Youporn, Pornhub et Redtube à nouveau suspendus en France après leur refus de se plier à la vérification d’âge

Le bras de fer se poursuit entre l’État français et les géants de la pornographie en ligne Youporn, Pornhub et Redtube. Les trois plateformes sont de nouveau inaccessibles dans l’Hexagone, depuis que le Conseil d’État a décidé, mardi 15 juillet, de rétablir la vérification d’âge pour les utilisateurs des sites pornographiques installés dans l’Union européenne (UE) et hors de France.

Dans sa décision, le Conseil d’État a jugé que le critère d’urgence, nécessaire dans le cas d’un référé en suspension, n’était pas rempli. La justice administrative, également saisie par un recours pour excès de pouvoir, devra encore se prononcer sur le fond. Cette décision prolonge ainsi le duel ininterrompu depuis plusieurs mois entre plusieurs plateformes et le gouvernement français.

Le groupe s’attaque à la loi française

« Les contestations juridiques, les décisions et les revirements en cours mettent clairement en évidence une chose : l’absence de direction, l’absence de solution globale et (…) le dysfonctionnement législatif », a par exemple réagi Aylo, géant du secteur, dans un message posté en une de ses principaux sites, accompagné d’une image évoquant le tableau « la Liberté guidant le peuple » d’Eugène Delacroix.
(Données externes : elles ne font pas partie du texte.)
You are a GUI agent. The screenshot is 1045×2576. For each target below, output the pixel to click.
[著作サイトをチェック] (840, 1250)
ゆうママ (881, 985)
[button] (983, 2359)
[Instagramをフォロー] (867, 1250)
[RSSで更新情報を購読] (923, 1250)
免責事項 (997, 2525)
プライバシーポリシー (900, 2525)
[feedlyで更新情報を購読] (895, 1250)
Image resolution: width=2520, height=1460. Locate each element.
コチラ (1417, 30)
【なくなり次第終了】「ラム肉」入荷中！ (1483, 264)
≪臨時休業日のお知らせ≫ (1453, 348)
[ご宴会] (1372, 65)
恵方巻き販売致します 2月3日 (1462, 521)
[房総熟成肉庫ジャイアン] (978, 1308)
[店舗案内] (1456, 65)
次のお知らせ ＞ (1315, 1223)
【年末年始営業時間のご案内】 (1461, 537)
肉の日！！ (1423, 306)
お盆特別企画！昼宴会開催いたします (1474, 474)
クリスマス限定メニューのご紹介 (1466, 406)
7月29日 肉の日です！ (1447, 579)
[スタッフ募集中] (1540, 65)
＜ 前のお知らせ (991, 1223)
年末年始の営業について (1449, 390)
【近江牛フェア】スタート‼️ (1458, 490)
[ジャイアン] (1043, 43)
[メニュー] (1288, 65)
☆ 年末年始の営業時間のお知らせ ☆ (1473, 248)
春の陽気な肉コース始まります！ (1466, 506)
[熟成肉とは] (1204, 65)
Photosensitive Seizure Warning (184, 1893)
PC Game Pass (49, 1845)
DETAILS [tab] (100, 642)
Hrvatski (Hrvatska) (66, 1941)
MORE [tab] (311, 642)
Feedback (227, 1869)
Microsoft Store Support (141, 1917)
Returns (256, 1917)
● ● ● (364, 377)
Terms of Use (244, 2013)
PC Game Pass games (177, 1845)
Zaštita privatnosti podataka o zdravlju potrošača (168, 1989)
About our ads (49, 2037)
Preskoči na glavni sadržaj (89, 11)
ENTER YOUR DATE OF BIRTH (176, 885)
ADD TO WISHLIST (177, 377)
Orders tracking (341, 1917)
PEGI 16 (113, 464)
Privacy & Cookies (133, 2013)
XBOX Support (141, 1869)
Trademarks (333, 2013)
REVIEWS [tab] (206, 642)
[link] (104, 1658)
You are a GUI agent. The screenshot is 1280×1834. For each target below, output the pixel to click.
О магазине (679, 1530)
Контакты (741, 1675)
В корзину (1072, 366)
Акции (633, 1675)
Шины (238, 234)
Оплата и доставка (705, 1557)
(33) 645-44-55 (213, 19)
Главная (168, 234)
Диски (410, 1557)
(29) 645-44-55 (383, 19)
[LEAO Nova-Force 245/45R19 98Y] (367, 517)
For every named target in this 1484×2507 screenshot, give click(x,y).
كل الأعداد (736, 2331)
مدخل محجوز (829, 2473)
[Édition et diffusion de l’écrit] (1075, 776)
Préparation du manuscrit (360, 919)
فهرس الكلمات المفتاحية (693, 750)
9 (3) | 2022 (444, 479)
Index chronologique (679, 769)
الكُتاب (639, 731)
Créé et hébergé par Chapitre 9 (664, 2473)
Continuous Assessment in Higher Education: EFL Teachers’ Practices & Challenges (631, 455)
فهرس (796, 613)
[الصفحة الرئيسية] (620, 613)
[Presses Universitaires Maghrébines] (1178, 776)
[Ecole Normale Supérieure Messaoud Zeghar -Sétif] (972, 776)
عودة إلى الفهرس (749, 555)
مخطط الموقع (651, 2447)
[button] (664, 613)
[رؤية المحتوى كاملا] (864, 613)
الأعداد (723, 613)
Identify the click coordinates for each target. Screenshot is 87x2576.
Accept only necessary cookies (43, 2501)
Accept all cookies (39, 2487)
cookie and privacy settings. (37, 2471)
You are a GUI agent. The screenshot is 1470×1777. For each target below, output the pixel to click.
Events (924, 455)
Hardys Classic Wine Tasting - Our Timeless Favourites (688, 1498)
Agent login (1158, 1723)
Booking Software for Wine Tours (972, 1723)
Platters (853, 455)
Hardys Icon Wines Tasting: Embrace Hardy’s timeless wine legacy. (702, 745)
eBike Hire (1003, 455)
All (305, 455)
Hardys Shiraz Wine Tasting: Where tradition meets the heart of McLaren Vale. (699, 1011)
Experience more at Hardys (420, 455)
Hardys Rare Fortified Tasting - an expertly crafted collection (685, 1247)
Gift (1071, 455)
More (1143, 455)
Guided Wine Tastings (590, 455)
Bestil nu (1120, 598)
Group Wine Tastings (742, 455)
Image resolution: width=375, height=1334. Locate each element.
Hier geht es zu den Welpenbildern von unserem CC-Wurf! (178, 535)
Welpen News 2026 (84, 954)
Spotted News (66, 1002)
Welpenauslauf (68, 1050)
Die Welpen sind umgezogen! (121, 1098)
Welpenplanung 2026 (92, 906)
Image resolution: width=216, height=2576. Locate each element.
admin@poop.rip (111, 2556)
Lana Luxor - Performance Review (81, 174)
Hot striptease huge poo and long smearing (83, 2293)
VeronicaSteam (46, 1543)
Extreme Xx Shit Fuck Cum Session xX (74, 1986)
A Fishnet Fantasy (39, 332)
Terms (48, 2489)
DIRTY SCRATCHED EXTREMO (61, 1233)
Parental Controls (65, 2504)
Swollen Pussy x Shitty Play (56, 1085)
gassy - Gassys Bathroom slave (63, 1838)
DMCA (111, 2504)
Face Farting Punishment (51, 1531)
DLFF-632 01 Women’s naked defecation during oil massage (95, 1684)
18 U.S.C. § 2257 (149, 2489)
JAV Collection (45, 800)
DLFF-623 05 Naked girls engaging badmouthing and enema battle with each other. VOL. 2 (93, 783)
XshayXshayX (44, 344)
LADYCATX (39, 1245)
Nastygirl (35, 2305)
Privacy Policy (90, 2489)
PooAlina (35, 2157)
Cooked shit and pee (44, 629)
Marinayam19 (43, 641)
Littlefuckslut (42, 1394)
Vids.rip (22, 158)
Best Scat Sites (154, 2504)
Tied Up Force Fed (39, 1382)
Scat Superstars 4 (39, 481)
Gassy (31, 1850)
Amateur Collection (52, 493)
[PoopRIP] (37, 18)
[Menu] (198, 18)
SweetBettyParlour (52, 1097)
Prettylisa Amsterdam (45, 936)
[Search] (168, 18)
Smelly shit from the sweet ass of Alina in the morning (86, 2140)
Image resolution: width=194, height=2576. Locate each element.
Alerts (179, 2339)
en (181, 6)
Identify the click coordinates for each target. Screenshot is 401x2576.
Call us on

La maison mère de Youporn, Pornhub et Redtube avait déjà suspendu l’accès aux contenus produits sur ses trois sites début juin, avant de les rétablir au bout de deux semaines. Le groupe installé à Chypre profitait alors de la suspension de l’arrêté ministériel les obligeant à vérifier l’âge de ses utilisateurs.

Le groupe s’attaque ainsi à une loi française datant de 2024, qui oblige les éditeurs de sites pornographiques à mettre en place un système d’identification empêchant les mineurs d’y accéder, sous peine de sanctions de l’Arcom. Le gendarme du numérique et de l’audiovisuel est en droit d’aller jusqu’au blocage des sites incriminés. La décision du Conseil d’État permet donc au régulateur de « reprendre son action ».

« YouPorn et Pornhub face au mur, s’est, de son côté, félicitée la ministre chargée du Numérique, Clara Chappaz, sur son compte X. Les manœuvres juridiques pour ne pas protéger les enfants ne fonctionnent pas. » Avec la ministre de la Culture, Rachida Dati, elle avait saisi la plus haute juridiction administrative dans le cadre d’une procédure en référé – donc en urgence. Les deux ministres demandaient l’annulation de la suspension d’un arrêté interministériel pris en mars.

Ce dernier oblige les sites pornographiques hébergés dans l’UE, mais hors de France, à vérifier l’âge des internautes, afin d’interdire l’accès des mineurs à ces plateformes. Contesté par Hammy Limited, une entreprise du secteur des films pour adultes également installée à Chypre, et qui opère notamment la plateforme Xhamster, l’arrêté avait été suspendu mi-juin par le tribunal administratif de Paris.

La mise en place du « double anonymat »

Depuis la loi de 2024, puis la publication par l’Arcom d’un référentiel sur les moyens disponibles pour vérifier l’âge des utilisateurs, certains sites contestent cette obligation, évoquant notamment la question de la sécurité des utilisateurs. Selon les critères mis en place par l’Arcom, les sites sont obligés de proposer à leurs utilisateurs plusieurs méthodes de connexion, dont au moins une permettant le « double anonymat », c’est-à-dire la possibilité de ne pas révéler au site son identité.

Une solution remise en cause par Aylo, qui affirme que ce type de mesure « met en péril la vie privée de chacun ». Selon le groupe, la législation française « conduit le trafic vers des milliers de sites qui contournent délibérément les réglementations, ne vérifient pas l’âge des participants dans les contenus et encouragent activement les utilisateurs à contourner la loi ».

« Les législateurs doivent comprendre que les contenus pour adultes existent sur des centaines de milliers de plateformes, et pas seulement sur les 17 sites désignés dans l’arrêté ministériel », plaide le géant du secteur, qui appelle à ce que la vérification de l’âge se fasse au niveau des appareils (ordinateurs, téléphones, etc.) et non lors de l’accès aux sites. Une tentative de sauver un empire financier bâtit sur la pornocriminalité, alors que pèse la menace d’un contrôle plus attentif des États.